Match of the week

Roast lamb and unoaked grenache
Roast lamb goes with practically any red wine you care to drink with it but grenache is a less common pairing than, say, cabernet sauvignon or tempranillo.
It might also strike you as unusual that this dish was from a dinner at Tillingham winery in Sussex who you might have thought would have had their own red but it had sold out so they’d listed this intriguing organic grenache from Domaine Julien d’Abrigeon called Coquelicot (meaning poppy)
According to Vin-Clairs, the online retailer that sells it in the UK it’s made from fruit that used to go to the great Rhône producer J Chave for whom d’Abrigeon used to work.
It’s a beautifully balanced vibrant red that wears its alcohol lightly but had the richness and structure to stand up to the red wine and rosemary jus that accompanied the lamb along with some seared wild garlic, morels and crispy potato skins (as well as mash, which delighted this potato lover!)
It was made with indigenous yeasts and very little added sulphur so basically classifies as a natural wine though it was gloriously clean and pure.
With that back story though it should come as no surprise that it costs £30.40 a bottle although interestingly it’s under £20 in the US (at K & L). Taxes on wine in the UK are brutal.
For other lamb pairings see my Top Wine Pairings for Lamb
And for other grenache pairings, The best food pairings for grenache

Bacchus with asparagus with gnocchi and wild garlic pesto
With the home grown asparagus season kicking off and wild garlic in full bloom you may well be thinking of combining the two as my friend TV presenter Andy Clarke did this weekend when a group of us stayed at Wraxall vineyard in Somerset.
Andy had devised the dish to go with Wraxall’s Bacchus which it did perfectly.
Bacchus is a grape variety that does well in England. As the website Grape Britannia explains, it’s a cross of Muller-Thurgau with a Silvaner/Riesling cross, Silvaner itself being a cross of Traminer and Oesterreichish Weiss, while Muller-Thurgau is a Riesling/Madeleine Royal cross.
If you find it hard getting your head round this (me too!) just think of it as England’s answer to sauvignon blanc.
I personally liked the pairing of the delicate unoaked 2021 Wraxall Bacchus which you can buy from their website for £18 a bottle best with the assertive flavours of asparagus and wild garlic but the oaked version, which won a silver medal last year in the Independent English Wine Awards, picked up on the buttery toasted crumbs which Andy had scattered over the dish and would be a good match for richer, creamier sauces.
Anyway bear in mind Bacchus with asparagus over the next few weeks - and beyond.
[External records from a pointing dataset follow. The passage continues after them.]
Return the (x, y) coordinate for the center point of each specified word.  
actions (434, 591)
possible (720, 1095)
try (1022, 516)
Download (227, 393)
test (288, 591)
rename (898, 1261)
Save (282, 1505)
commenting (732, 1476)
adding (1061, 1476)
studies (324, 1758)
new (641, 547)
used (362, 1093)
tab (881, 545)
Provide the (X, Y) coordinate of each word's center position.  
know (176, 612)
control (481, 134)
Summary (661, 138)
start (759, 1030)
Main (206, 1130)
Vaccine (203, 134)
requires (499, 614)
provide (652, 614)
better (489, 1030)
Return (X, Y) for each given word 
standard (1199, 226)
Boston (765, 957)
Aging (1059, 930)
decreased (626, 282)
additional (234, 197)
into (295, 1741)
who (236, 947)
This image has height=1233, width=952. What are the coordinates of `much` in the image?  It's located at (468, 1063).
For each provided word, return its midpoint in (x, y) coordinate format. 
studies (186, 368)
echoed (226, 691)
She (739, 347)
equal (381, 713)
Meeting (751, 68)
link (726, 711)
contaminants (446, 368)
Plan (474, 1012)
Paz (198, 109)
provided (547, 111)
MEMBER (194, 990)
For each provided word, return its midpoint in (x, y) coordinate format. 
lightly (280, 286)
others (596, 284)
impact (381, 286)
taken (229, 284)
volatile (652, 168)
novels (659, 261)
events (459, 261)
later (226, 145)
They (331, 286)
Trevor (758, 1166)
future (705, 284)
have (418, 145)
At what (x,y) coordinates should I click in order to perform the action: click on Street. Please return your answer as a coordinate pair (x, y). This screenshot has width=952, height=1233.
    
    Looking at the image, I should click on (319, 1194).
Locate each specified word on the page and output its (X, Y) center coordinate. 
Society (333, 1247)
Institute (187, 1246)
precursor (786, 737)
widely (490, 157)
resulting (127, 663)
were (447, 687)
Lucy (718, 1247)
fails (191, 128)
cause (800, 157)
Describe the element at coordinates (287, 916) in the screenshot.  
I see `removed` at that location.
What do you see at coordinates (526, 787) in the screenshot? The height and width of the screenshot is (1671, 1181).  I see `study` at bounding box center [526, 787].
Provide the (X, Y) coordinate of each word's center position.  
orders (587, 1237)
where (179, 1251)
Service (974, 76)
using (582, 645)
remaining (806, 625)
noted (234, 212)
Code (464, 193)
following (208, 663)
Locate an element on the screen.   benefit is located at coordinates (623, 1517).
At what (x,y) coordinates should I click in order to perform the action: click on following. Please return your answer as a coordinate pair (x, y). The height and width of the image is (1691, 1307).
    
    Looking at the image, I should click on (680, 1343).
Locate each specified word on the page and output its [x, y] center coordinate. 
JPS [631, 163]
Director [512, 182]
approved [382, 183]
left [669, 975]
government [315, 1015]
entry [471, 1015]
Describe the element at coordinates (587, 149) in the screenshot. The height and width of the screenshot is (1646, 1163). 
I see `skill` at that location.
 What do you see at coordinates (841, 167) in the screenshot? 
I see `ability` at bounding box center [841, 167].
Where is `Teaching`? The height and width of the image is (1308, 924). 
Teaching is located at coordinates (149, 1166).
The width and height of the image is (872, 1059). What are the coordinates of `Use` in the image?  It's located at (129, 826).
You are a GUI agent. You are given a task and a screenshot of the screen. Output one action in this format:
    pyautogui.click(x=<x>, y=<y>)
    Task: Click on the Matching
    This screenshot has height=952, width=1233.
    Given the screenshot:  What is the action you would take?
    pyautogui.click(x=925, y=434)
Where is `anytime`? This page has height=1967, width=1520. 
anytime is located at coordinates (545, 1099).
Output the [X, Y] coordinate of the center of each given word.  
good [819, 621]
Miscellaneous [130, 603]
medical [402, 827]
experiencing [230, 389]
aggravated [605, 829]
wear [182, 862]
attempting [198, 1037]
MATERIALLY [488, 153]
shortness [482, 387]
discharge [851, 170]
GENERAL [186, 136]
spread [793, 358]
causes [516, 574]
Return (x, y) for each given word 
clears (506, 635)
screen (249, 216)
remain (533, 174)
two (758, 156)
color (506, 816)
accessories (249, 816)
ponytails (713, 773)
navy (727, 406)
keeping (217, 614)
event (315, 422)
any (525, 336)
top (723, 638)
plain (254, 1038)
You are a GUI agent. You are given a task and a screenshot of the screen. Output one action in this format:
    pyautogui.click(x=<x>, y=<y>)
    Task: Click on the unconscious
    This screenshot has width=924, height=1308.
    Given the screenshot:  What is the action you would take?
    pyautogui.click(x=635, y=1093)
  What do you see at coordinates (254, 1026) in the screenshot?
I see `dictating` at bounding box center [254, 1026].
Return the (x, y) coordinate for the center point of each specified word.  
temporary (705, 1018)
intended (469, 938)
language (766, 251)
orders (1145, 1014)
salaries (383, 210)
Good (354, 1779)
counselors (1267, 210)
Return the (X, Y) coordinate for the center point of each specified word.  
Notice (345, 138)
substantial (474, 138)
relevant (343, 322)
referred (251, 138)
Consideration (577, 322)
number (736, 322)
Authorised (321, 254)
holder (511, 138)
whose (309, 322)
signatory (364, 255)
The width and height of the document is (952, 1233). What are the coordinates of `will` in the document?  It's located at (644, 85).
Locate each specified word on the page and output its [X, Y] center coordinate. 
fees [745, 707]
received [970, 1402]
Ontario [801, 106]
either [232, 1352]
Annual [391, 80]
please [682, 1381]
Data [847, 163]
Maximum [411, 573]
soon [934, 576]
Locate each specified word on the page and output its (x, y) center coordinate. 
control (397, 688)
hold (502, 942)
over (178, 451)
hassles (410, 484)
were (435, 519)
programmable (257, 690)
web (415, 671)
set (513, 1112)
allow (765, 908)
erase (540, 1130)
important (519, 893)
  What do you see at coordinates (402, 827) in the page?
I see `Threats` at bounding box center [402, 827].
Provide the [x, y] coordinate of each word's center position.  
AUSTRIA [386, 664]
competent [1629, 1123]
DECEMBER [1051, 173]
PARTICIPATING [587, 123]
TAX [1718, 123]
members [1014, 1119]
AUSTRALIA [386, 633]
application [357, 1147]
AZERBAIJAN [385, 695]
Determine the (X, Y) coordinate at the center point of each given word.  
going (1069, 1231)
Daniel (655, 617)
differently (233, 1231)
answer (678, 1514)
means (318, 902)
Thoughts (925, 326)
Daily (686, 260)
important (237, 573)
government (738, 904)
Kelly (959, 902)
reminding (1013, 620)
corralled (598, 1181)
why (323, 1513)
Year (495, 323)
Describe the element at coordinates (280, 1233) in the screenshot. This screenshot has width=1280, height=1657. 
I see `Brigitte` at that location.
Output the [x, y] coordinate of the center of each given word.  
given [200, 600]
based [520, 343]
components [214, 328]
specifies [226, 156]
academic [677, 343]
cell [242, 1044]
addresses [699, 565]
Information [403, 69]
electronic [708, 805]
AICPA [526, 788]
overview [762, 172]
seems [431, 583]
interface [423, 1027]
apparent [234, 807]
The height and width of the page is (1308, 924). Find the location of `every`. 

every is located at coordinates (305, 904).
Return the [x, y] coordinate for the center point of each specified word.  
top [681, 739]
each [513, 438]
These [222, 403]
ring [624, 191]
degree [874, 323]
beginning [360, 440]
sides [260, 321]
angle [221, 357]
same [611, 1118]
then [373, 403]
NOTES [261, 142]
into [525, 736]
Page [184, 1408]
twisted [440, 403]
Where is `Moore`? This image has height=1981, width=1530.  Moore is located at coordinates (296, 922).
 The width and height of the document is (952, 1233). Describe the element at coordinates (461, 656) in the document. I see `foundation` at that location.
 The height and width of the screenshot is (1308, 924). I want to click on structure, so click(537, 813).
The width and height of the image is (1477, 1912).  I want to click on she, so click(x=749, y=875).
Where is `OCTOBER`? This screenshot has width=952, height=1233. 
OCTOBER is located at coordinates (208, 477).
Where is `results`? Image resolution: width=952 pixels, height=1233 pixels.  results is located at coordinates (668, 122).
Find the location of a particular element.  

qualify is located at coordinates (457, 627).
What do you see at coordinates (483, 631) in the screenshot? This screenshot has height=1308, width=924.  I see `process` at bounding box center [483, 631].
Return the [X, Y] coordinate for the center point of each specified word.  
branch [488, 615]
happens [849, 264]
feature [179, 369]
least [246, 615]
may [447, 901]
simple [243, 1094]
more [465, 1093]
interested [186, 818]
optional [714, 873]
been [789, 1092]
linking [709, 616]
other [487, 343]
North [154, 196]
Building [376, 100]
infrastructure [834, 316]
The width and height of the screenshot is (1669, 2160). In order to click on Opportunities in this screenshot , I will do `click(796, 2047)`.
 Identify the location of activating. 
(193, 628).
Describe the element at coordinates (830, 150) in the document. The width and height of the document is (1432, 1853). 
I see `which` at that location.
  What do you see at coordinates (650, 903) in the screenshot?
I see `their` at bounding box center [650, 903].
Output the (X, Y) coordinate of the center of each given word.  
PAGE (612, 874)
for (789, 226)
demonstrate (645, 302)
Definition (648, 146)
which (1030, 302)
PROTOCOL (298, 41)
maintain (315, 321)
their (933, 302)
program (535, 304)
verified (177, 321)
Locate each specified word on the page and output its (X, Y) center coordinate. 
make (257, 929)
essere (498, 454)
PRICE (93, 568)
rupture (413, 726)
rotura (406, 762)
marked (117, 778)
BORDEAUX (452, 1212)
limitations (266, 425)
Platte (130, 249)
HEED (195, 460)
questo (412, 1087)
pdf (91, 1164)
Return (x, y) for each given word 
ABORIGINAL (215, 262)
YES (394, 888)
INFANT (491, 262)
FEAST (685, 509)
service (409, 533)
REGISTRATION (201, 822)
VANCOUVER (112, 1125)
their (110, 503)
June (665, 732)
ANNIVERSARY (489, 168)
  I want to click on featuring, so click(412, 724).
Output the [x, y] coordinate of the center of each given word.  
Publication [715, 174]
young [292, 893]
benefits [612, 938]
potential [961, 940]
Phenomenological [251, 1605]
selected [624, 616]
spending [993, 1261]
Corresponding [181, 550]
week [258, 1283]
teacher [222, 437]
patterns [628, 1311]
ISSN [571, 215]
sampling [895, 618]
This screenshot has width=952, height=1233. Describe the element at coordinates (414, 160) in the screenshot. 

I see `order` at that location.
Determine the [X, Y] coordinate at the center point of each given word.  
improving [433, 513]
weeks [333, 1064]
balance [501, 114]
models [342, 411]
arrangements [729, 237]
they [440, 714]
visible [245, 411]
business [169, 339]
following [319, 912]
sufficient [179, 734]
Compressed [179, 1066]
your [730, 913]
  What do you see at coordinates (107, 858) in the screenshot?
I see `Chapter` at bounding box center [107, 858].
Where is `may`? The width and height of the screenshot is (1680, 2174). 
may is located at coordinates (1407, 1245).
Roast lamb with wild garlic risotto, asparagus and feta with a chilled Languedoc red
This match, which I enjoyed at Plateau wine bar in Brighton last week, breaks a couple of wine pairing conventions. Firstly that you match red meat with a full bodied red. And secondly that you don’t drink red wine with asparagus.
But in fact the grassy notes of the asparagus and the accompanying wild garlic risotto were just perfect with this natural, slightly mineral blend of mourvèdre and grenache called Les Fainéants produced by Opi d’Aqui just outside Clermont l’Herault. As they would be with a lightly chilled Loire Cabernet Franc. (The saltiness of the feta helped too.)
I also had a lamb tagine this week with a natural red from the Côtes du Brian in the Minervois which was an equally good match. What natural wine naysayers should at least acknowledge is that fresh-tasting reds without excessive extraction or tannin are great with food.